Output range, inclusive: from the line containing "Image resolution: width=214" to the line containing "Click the 목적". Restate those lines from the data below word for word and only those.

+ + + +

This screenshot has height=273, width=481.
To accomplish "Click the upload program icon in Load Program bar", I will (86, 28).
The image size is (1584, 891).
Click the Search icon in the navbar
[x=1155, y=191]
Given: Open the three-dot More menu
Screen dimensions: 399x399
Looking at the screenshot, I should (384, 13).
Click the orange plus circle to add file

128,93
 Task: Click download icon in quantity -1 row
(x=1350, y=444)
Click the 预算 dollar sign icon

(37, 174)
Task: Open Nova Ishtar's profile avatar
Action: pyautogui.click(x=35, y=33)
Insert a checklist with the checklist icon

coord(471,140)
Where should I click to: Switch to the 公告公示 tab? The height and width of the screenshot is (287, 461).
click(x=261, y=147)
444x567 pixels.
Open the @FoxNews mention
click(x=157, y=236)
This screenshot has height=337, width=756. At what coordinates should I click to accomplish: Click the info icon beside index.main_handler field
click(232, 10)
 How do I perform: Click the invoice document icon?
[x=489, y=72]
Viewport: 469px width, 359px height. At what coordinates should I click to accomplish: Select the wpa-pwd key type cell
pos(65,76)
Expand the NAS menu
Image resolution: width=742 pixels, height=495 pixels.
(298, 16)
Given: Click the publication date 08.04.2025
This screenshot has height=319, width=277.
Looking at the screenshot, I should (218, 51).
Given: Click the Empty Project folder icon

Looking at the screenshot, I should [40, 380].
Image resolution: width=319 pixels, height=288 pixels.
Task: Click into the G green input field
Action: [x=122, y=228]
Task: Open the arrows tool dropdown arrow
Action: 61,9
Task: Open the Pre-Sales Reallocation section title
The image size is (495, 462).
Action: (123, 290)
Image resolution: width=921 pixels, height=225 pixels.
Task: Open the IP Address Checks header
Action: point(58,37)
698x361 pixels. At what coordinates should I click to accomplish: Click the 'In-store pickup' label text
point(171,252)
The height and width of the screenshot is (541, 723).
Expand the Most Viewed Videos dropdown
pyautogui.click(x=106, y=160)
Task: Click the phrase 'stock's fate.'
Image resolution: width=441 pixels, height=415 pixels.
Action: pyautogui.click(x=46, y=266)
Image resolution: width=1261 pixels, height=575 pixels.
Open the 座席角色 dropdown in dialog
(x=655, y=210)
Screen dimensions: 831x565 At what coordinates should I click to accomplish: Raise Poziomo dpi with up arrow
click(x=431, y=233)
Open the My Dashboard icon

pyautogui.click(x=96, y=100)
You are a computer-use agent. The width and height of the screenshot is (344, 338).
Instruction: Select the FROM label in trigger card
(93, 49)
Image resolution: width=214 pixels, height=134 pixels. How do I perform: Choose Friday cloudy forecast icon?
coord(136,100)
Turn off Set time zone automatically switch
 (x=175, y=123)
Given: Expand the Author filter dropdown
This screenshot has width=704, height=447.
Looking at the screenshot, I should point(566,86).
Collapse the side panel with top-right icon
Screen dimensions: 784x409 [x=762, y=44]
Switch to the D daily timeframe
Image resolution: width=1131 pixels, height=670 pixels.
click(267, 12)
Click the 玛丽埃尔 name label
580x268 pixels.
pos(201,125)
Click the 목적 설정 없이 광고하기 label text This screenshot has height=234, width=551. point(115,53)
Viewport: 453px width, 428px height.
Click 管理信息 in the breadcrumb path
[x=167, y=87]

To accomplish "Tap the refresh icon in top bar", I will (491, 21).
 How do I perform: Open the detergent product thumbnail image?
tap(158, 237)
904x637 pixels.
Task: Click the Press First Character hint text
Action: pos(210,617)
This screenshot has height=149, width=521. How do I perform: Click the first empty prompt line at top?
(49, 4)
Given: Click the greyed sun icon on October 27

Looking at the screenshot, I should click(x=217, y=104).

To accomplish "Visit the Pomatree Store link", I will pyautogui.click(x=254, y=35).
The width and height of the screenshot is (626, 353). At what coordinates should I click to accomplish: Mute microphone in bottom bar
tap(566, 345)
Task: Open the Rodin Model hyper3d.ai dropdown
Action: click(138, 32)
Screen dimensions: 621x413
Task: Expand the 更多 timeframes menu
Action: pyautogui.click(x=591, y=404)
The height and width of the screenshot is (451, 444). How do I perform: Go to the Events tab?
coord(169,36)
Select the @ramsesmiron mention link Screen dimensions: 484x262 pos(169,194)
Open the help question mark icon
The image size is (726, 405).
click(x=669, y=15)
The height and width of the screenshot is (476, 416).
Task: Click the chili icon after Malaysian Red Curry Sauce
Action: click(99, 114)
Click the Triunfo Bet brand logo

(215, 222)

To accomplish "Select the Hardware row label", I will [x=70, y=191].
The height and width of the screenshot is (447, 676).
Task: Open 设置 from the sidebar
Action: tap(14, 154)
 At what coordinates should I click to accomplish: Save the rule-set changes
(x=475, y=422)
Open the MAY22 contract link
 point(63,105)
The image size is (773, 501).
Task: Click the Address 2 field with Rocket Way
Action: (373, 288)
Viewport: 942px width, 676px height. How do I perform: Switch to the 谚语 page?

+ + + +

● **Task solution**
Image resolution: width=214 pixels, height=134 pixels. How do I perform: Choose Friday cloudy forecast icon?
coord(136,100)
Turn off Set time zone automatically switch
 (x=175, y=123)
Given: Expand the Author filter dropdown
This screenshot has width=704, height=447.
Looking at the screenshot, I should point(566,86).
Collapse the side panel with top-right icon
Screen dimensions: 784x409 [x=762, y=44]
Switch to the D daily timeframe
Image resolution: width=1131 pixels, height=670 pixels.
click(267, 12)
Click the 玛丽埃尔 name label
580x268 pixels.
pos(201,125)
Click the 목적 설정 없이 광고하기 label text This screenshot has height=234, width=551. point(115,53)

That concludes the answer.